Il est allongé sur le dos, l’odeur de la cigarette me réveille. Je tends la main et lui prend le mégot incandescent, je gonfle mes poumons, j’inspire l’air mélangé de tabac. L’oxygène fait crépiter la braise au bout de la tige blanche, que c’est bon. Je forme un cercle avec ma bouche et souffle des halos de fumée.
– Tu sais que l’OMS est en train de tirer la sonnette d’alarme ?
– De quoi tu parles ?
– Bah, du virus, fait-il comme si c’était évident.
– Faut préciser, je ne suis pas devin.
– Désolé, s’excuse-t-il. J’ai lu ça dans le journal ce matin. Un méchant virus, à ce qu’il paraît, qui est en train de s’étendre à grande vitesse.
– Les chinois sont trop nombreux, leur pays trop petit, ça leur fera une cure de jouvence.
– Ce que tu peux être méchante.
– Méchante ? Méchante de quoi ? Regarde la vie qu’ils ont ?! Ils habitent dans des mégalopoles si polluées qu’ils ne voient même plus la couleur du ciel.
Il me dit que oui, c’est un fait et qu’il y a des millions de mort là-bas à cause des émissions de particules, fines ou lourdes.
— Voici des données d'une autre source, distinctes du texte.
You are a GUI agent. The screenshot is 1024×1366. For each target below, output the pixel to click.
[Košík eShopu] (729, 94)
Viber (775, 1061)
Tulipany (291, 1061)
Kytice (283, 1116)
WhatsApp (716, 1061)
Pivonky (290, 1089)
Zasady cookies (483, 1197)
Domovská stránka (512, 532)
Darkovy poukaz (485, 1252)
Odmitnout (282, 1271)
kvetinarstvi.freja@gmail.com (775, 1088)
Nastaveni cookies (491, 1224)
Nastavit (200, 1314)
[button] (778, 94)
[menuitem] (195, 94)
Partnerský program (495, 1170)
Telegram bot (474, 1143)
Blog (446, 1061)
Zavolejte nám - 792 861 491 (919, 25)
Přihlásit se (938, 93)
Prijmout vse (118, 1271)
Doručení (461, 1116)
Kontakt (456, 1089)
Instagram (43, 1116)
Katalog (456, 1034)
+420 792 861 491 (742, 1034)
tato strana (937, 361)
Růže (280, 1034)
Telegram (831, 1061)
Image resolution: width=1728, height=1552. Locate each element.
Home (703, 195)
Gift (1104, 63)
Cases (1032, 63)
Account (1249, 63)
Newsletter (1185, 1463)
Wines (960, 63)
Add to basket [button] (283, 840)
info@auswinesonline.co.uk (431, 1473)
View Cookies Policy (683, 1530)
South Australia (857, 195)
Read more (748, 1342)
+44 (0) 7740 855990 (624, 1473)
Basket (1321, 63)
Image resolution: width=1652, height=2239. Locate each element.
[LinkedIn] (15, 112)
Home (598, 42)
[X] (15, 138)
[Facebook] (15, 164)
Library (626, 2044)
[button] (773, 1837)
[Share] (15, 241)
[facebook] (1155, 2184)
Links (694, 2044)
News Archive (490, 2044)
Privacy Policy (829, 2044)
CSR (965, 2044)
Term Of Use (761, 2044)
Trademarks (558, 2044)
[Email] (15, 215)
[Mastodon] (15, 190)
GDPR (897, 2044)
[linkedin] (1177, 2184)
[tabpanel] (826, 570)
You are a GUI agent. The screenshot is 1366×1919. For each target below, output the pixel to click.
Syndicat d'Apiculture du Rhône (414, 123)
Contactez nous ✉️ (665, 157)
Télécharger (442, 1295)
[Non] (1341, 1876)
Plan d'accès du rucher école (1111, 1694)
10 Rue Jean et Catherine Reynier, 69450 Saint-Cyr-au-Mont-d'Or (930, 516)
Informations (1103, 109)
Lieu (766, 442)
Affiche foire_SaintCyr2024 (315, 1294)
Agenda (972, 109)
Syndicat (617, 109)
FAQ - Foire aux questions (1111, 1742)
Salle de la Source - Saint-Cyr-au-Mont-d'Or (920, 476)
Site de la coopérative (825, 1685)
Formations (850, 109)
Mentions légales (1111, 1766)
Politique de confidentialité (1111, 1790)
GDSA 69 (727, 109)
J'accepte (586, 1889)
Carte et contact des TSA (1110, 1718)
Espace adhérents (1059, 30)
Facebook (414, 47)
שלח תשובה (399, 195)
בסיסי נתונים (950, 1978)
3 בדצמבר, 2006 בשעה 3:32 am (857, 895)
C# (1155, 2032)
Qu’il a lu que là-bas, beaucoup de villes se chauffaient encore au charbon, que c’est pour ça qu’il y a un gros voile jaunâtre au-dessus des cités. Je le laisse parler sans l’écouter, comme si sa voix était une douce musique. Il a une jolie voix grave, sonore, qui fait vibrer tous les objets qu’il y a autour.
Il est à la retraite, lui aussi. Il a travaillé toute sa vie comme mécanicien dans une usine de décolletage, à faire des réglages sur les machines, à venir les secourir lorsqu’elles tombaient en panne. Il rigole en disant qu’il était le médecin des usines, il sauvait les vies de machines. Moi, j’étais comptable, j’ai sauvé les vies des entreprises en leur évitant la faillite. Comme quoi, tout le monde sauve des vies.